■ **DIRECTIONS FOR THIS TASK**
Render every line of the records from the line containing "Task: Select the Recents sidebar item" down to the line containing "Viewport: 1444px width, 636px height.", both included, as a numbered list, leaving out any blank lines.

■ **RECORDS FOR THE EXERCISE**
########

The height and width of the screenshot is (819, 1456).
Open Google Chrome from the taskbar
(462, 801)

########

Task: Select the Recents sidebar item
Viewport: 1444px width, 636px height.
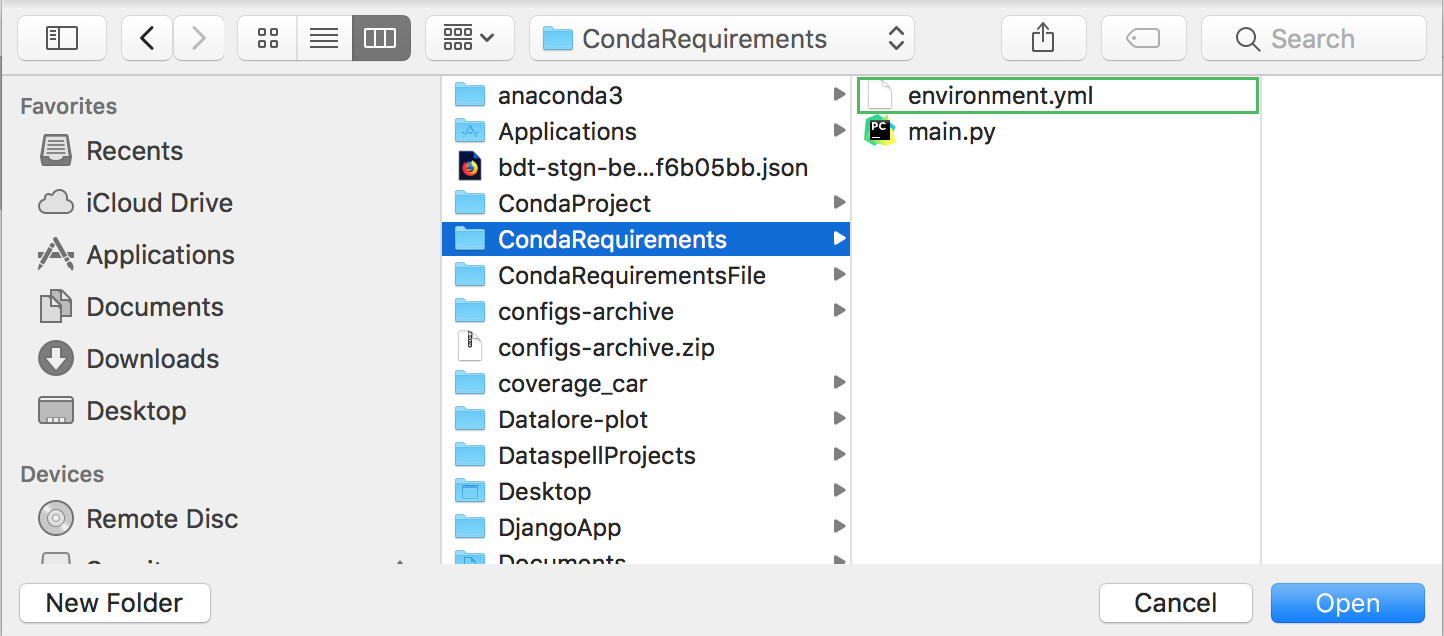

########

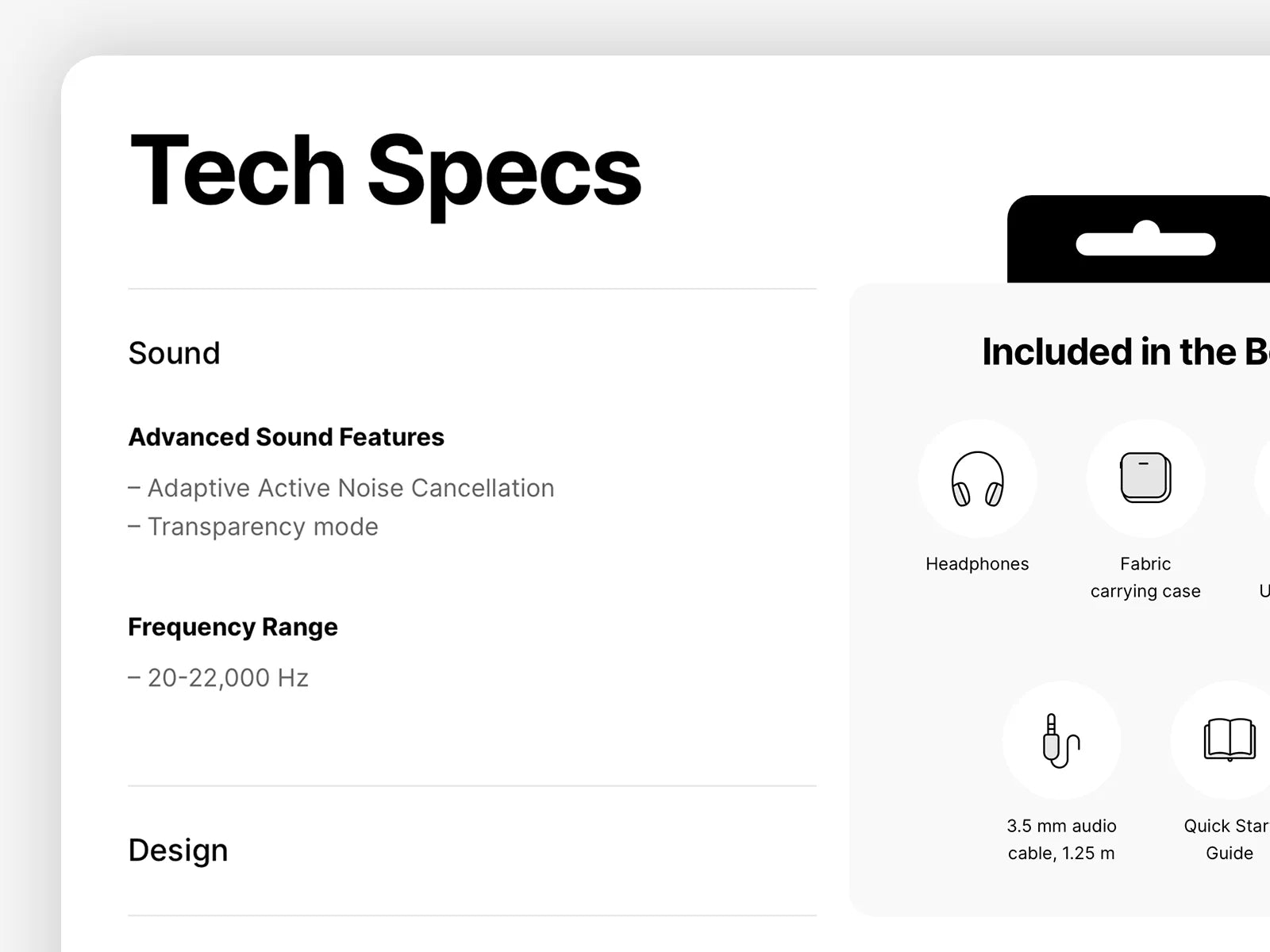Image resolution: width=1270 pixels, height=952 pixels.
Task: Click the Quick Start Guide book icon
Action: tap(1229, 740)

########

■ **EXPECTED ANSWER**
1. Task: Select the Recents sidebar item
2. Viewport: 1444px width, 636px height.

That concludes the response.